[Raw records]
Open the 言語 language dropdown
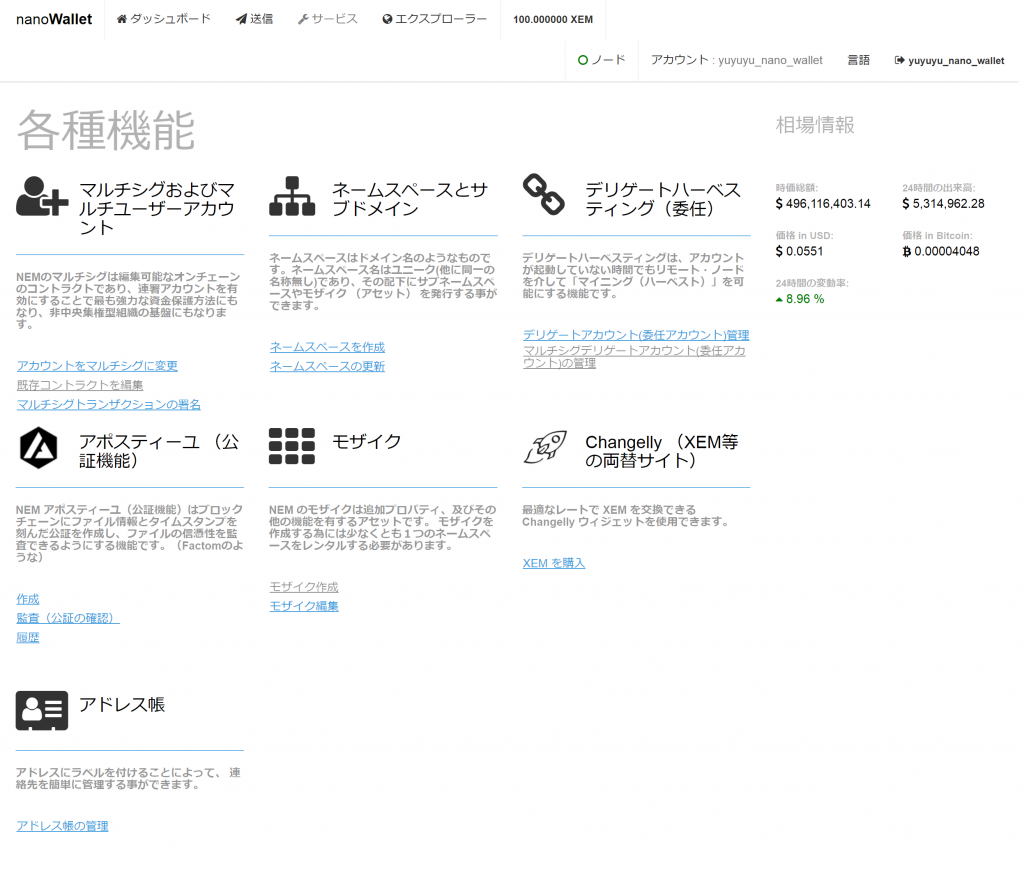Screen dimensions: 1024x870 858,60
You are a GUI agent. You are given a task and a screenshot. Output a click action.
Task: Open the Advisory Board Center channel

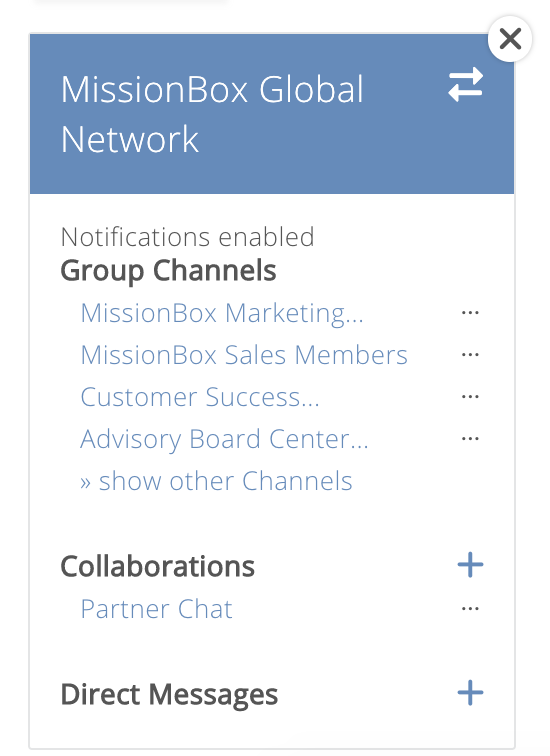point(224,440)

§ **Goal of the exercise**
Can you rewrite the part of the records that opens with the line containing "You are a GUI" and closes at the end of the records as a JSON list of strings, one per line, skipping blank lines and leaving out the pictures?

§ **Exercise solution**
[
  "You are a GUI agent. You are given a task and a screenshot. Output a click action.",
  "Task: Open the Advisory Board Center channel",
  "point(224,440)"
]